Deskripsi
Vokal: Oos Kesbeke
Vokal: Davey Bindervoet
Produser: Bas Kok
Produser: Frans Frederiks
Produser: Lorenzo Cortes
Produser: Roël Donk
Penulis Lirik: Bas Kok
Penulis Lirik: Frans Frederiks
Penulis Lirik: Lorenzo Cortes
Penulis Lirik: Roël Donk
Lirik dan terjemahan
Asli
Winterse nacht, licht op de gracht. Kerst in Amsterdam.
Voor dag en dauw, door wind en door kou. Kerst in Amsterdam.
We hebben niet veel, maar hebben genoeg, want we hebben elkaar.
Zing met z'n allen uit volle borst: fijne kerst en gelukkig nieuwjaar!
De gracht die glanst en weerspiegelt het licht. De kerstboom staat op de dam.
De markt staat vol met kransjes en stol. Het is druk in elk restaurant.
Het is de mooiste tijd. Verlichting die schijnt. Gezang van het koor op het plein.
Met een pot augurken in de hand zingen we zij aan zij.
Winterse nacht, licht op de gracht. Kerst in Amsterdam.
Voor dag en dauw, door wind en door kou. Kerst in Amsterdam.
We hebben niet veel, maar hebben genoeg, want we hebben elkaar.
Zing met z'n allen uit volle borst: fijne kerst en gelukkig nieuwjaar!
We zijn nu samen aan het einde gekomen. Wat was het een prachtig jaar.
Bloed, zweet en tranen. Mooie momenten hebben we samen gemaakt.
En het was net nog herfst en nu is het kerst. De dagen vlogen voorbij.
Een pot augurken onder de boom.
Eentje voor jou en voor mij.
Lalala, lalala, lalalala.
Lalala, lalala, lalalala. Lalala, lala, lalala.
Fijne kerst en gelukkig nieuwjaar!
Terjemahan bahasa Indonesia
Malam musim dingin, lampu di kanal. Natal di Amsterdam.
Sebelum fajar, melewati angin dan kedinginan. Natal di Amsterdam.
Kita tidak punya banyak, tapi kita punya cukup, karena kita punya satu sama lain.
Semua orang bernyanyi sekuat tenaga: Selamat Natal dan Tahun Baru!

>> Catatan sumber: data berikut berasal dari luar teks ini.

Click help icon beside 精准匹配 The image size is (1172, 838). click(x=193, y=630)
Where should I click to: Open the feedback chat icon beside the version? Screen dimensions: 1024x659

Kanal yang bersinar dan memantulkan cahaya. Pohon Natal ada di bendungan.
Pasar penuh dengan karangan bunga dan stollen. Sibuk di setiap restoran.
Ini saat yang paling indah. Pencahayaan yang bersinar. Bernyanyi dari paduan suara di alun-alun.
Dengan sebotol acar di tangan, kami bernyanyi berdampingan.
Malam musim dingin, lampu di kanal. Natal di Amsterdam.
Sebelum fajar, melewati angin dan kedinginan. Natal di Amsterdam.
Kita tidak punya banyak, tapi kita punya cukup, karena kita punya satu sama lain.
Semua orang bernyanyi sekuat tenaga: Selamat Natal dan Tahun Baru!
Kami sekarang telah mencapai akhir bersama. Sungguh tahun yang luar biasa.
Darah, keringat dan air mata. Kami menciptakan momen indah bersama.
Dan saat itu baru musim gugur dan sekarang Natal. Hari-hari berlalu.
Sebotol acar di bawah pohon.
Satu untukmu dan untukku.
Lalala, lalala, lalalala.
Lalala, lalala, lalalala. Lalala, lala, lalala.
Selamat Natal dan Selamat Tahun Baru!